Ruch pozytywnie wpływa na nasze zdrowie. Pomaga utrzymać prawidłową masę ciała, dba o serce, rozwija kondycję i wspomaga pracę wielu układów w naszym organizmie. Aby ruch przynosił korzyści i pomagał chudnąć lub kształtować sylwetkę bardzo musi mu towarzyszyć właściwe żywienie.
Zewsząd słyszymy o tym, że każdego dnia warto podejmować aktywność fizyczną. I każdego dnia staramy się dbać o to, aby w naszym życiu nie zabrakło ruchu. Jeśli już podniesiemy się zza biurka i zdecydujemy pobiegać lub popływać warto zadbać o prawidłowo zbilansowany posiłek, który zapewni energię podczas treningu.
Najważniejszym składnikiem diety dla osób aktywnych są węglowodany. To istne paliwo energetyczne. Po spożyciu produktów dostarczających węglowodanów nasz organizm przetwarza ten składnik odżywczy na glukozę, niezbędną do pracy mózgu i mięśni. Jeśli przez dłuższy czas głodzimy się, energia potrzebna do utrzymania podstawowych parametrów życiowych pochodzi z zapasów zgromadzonych w wątrobie. Podobna sytuacja mam miejsce podczas długotrwałego wysiłku fizycznego. Dlatego podstawą naszej diety na kilka dni przed wysiłkiem powinny być węglowodany, głównie złożone.
Równie ważnym składnikiem odżywczym w diecie sportowca jest białko. Służy ono przede wszystkim regeneracji mięśni. Niekiedy podczas intensywnego wysiłku dochodzi do niewielkiego fizjologicznego (naturalnego) białkomoczu, białko tracone jest drogą nerek. Dlatego zapotrzebowanie na ten składnik odżywczy rośnie u osób aktywnych fizycznie i wynosi około 1,7 g białka na 1 kg masy ciała. Za białka najlepiej regenerujące mięśni uważa się kazeinę, serwatkę, białko soi.
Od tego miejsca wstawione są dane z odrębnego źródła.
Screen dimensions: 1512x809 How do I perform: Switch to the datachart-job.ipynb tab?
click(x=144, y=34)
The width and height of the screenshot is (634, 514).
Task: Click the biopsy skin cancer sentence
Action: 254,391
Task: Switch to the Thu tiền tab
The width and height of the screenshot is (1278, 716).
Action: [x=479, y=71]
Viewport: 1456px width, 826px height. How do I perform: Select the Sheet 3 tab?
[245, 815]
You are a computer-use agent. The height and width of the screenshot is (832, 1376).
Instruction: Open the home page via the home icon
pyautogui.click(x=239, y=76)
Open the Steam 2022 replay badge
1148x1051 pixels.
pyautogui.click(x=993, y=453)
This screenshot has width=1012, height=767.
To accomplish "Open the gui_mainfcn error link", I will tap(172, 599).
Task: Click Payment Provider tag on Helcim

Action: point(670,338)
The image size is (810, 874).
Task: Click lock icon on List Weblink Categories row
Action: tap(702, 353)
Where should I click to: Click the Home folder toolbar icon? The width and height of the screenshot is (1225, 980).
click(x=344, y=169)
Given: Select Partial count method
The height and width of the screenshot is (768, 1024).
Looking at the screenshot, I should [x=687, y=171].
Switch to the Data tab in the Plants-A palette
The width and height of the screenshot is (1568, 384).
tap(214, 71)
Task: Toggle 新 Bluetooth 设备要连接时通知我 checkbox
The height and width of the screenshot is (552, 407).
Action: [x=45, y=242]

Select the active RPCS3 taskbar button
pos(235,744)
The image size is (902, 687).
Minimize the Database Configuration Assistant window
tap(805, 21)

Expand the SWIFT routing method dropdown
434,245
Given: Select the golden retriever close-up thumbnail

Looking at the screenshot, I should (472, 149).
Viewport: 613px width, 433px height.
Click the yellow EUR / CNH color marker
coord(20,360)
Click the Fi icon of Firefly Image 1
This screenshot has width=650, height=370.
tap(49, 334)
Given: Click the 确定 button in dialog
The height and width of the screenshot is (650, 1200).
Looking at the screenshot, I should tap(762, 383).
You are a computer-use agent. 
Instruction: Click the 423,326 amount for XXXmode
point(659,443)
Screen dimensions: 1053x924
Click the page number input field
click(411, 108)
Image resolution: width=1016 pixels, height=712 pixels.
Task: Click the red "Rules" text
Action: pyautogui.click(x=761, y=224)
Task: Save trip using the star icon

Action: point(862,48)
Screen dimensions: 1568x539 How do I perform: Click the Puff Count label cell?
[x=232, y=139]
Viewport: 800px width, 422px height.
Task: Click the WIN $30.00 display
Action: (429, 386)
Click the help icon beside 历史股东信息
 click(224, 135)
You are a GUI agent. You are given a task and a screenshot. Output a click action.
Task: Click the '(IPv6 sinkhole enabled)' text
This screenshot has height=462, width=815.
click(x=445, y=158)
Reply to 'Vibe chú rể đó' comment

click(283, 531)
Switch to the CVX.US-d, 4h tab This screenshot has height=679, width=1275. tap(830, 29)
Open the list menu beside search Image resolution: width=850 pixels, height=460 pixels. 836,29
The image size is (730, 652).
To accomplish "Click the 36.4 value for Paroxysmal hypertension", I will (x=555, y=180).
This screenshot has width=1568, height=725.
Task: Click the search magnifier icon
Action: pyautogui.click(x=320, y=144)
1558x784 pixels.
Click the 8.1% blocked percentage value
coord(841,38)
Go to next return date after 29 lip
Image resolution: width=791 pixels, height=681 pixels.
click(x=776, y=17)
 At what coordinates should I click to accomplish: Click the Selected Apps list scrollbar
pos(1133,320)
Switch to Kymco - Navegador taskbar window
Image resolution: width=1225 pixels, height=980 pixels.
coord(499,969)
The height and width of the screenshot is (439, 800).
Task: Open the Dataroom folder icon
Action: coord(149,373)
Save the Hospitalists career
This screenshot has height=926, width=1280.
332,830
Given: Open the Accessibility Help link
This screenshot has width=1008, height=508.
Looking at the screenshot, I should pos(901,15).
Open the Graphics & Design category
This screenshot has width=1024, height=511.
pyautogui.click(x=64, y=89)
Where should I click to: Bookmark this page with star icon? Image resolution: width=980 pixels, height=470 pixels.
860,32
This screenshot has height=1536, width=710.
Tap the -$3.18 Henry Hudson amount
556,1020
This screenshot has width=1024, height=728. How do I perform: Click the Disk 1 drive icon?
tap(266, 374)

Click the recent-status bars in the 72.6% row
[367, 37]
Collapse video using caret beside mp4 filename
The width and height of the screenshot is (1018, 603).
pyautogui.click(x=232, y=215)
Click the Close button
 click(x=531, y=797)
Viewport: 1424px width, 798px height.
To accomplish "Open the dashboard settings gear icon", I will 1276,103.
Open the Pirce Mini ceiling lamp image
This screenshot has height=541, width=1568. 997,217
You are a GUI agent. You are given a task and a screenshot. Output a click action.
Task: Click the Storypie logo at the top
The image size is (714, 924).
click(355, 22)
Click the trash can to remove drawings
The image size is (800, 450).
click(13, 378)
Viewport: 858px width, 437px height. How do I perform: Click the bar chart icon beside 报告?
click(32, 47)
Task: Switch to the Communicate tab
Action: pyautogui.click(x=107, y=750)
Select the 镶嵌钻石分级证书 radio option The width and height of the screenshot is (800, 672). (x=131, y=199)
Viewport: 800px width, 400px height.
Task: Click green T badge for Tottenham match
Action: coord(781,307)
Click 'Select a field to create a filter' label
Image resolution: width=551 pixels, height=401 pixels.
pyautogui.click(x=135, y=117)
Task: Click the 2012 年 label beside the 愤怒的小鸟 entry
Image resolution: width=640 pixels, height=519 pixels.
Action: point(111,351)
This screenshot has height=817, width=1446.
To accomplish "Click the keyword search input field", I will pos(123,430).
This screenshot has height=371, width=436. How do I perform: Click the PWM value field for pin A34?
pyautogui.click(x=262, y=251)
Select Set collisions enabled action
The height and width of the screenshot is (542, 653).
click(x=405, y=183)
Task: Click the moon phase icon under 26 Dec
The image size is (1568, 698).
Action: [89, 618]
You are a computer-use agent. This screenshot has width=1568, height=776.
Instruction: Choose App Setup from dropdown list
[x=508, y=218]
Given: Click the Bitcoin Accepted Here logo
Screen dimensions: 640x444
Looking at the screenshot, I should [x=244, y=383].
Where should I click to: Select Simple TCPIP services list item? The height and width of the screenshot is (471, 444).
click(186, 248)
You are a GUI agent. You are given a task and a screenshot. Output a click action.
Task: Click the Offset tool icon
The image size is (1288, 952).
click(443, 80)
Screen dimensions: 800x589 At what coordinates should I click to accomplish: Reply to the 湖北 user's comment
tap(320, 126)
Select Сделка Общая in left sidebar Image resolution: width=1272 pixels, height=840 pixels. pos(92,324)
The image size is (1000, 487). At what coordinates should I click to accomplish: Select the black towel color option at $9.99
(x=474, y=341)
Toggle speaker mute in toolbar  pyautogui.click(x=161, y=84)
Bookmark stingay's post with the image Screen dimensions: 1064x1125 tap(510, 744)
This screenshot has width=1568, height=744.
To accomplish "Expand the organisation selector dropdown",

W ich skład wchodzą aminokwasy, które najdłużej pozostają w krwiobiegu, dzięki czemu odnowa mięśni przebiega sprawnie.
Woda i elektrolity to niezbędny zestaw każdego trenującego. Podczas wysiłku pocimy się, a razem z potem tracimy wodę i elektrolity. Należy jej uzupełniać, aby nie dopuścić do sytuacji zagrażającej życiu. Bowiem niedobór wody lub elektrolitu może rozregulować pracę serca, obniżyć wydolność fizyczną a nawet zaburzyć oddychanie. Wodę należy uzupełniać systematycznie podczas wysiłku fizycznego. Elektrolitów dostarczymy organizmowi pijąc specjalne napoje w proporcji 1:1 z wodą. Zaleca się je osobom, które długotrwały wysiłek fizyczny (powyżej 60 minut). Jeśli się odchudzamy, pod uwagę musimy wziąć kilokalorie, których dostarczają te napoje.
Przed wysiłkiem należy unikać pokarmów tłustych i ciężkostrawnych. Odpada więc jajecznica smażona na boczku, schabowy czy grochówka. Należy sięgnąć po pieczywo pełnoziarniste, płatki zbożowe na mleku, warzywa i owoce. Posiłek spożywamy około 3 godzin przed podjęciem aktywności fizycznej.